The Crisis Stabalization Diagnostic Center is being built across the street from the Bibb County Jail on Hazel Street.

Caption

The Crisis Stabalization Diagnostic Center is being built across the street from the Bibb County Jail on Hazel Street.

Credit: Sofi Gratas/GPB News

Macon will be opening a one-of-a-kind center for people with Intellectual and Developmental Disabilities, or IDD, next year. 

Once the facility is built, it will be one step on a new proposed continuum of care. The so-called Crisis Stabilization Diagnostic Center is expected to open next March. 

River Edge Behavioral Health and the Georgia Department of Behavioral Health and Developmental Disabilities hosted a celebration in Macon last week against a backdrop of construction. Attendees were encouraged to sign the final structural beam before it was hoisted up and fastened into the structure. 

Facing the construction site, Tamika Woods signed her name with a marker.

Woods helps run an advocacy group for people with disabilities, See Me Hear Me, and says the facility will offer more choices for medical care. 

It is making more opportunities for more people with intellectual disabilities to get the help they need and the help they want,” Woods said. “And to be a part of that is very special.”

Because Woods and others with IDD don’t have many options in where they can go for things like dentistry, psychiatry and even physical therapy. 

Tamika Woods with See Me Hear Me advocacy group signs the final structural beam on the new center. She hopes the center gives more people with IDD a chance to find medical care.

Caption

Tamika Woods with See Me Hear Me advocacy group signs the final structural beam on the new center. She hopes the center gives more people with IDD a chance to find medical care.

Credit: Sofi Gratas/GPB News

But here, physicians will work exclusively with them on all those things. 

“They're gonna get better care, like you and I would get, and not get brushed off just because they have IDD,” said Jessica Edwards, who works with See Me Hear Me. "They'll actually get quality care that is for them."

Providers from the Mercer University School of Medicine will provide that care through a clinical partnership with DBHDD. 

The over $10 million project is being funded by the state, and will also accept people with IDD from emergency rooms in Georgia, who are often without proper care or in crisis. 

In many cases, emergency rooms have become a holding place for people with intensive needs who don’t have caregivers or access to other behavioral health support. DBHDD Commissioner Kevin Tanner said the agency struggles to find placement for at least 30 of these people every day. 
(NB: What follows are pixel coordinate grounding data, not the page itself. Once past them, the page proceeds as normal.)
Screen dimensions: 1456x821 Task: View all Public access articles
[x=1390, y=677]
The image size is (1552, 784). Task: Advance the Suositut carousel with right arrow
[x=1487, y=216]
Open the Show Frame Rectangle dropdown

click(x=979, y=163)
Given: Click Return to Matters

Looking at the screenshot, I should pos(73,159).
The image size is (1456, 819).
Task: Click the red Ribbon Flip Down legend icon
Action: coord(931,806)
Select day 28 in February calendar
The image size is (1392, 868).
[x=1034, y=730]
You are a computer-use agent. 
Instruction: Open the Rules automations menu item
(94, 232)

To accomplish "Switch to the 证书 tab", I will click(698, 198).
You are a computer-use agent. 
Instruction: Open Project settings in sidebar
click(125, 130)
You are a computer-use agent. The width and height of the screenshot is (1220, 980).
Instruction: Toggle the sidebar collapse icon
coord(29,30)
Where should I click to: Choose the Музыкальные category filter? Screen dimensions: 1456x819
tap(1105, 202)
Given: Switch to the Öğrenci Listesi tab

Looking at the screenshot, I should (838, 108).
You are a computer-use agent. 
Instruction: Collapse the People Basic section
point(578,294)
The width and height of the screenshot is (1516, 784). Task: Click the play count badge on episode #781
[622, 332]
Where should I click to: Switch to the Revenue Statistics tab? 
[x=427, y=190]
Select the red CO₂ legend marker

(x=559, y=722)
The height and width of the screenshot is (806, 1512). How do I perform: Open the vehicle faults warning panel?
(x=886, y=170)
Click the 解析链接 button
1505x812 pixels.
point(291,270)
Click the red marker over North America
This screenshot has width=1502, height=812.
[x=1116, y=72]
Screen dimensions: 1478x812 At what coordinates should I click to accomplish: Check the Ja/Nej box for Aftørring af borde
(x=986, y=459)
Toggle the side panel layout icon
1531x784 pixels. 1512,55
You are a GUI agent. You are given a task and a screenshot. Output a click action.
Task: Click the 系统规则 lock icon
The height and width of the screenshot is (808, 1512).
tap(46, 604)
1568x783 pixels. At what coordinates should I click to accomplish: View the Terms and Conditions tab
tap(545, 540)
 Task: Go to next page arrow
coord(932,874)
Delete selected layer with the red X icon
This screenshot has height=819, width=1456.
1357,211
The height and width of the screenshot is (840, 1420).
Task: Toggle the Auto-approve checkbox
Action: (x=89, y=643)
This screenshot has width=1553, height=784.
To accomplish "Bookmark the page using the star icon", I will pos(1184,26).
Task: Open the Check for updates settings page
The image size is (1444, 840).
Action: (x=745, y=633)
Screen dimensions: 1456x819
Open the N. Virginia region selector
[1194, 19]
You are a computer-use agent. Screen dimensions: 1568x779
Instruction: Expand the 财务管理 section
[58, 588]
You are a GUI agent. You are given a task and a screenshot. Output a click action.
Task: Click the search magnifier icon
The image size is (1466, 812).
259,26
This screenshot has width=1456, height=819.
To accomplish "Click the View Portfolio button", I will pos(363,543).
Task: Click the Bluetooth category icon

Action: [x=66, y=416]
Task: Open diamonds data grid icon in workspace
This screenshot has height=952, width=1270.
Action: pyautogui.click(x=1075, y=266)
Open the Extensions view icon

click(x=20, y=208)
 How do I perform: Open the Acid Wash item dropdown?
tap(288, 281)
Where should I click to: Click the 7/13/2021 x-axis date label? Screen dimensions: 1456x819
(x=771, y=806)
“Currently we just don't have a good place for someone who's in crisis that has a developmental disability,” Tanner said. 

Tanner said physicians at the Crisis Stabilization Diagnostic Center will be trained to both diagnose and refer patients to outside placement, so more people can be routed into community-based services, like housing. With the center in Macon, transport to and from these services will be up to providers of those services, Tanner said. 

Part of the state’s investment into a new continuum of care also includes opening two group homes in Augusta where residents get 24-hour nursing care and other assistance. 

The Department of Community Health also recently put in a request for approval from the Centers for Medicare and Medicaid for three new models of long-term housing for people with IDD who need intense residential support. Approval would mean the state would get federal reimbursement to provide those services. 

Meanwhile, the state is still trying to address a shortage of direct service providers. On top of salary boosts for all state employees, Gov. Brian Kemp approved a nearly $75 million investment to increase rates for providers of IDD health care this year, in an effort to cut down on a waitlist thousands of names long for community-based services paid by Medicaid.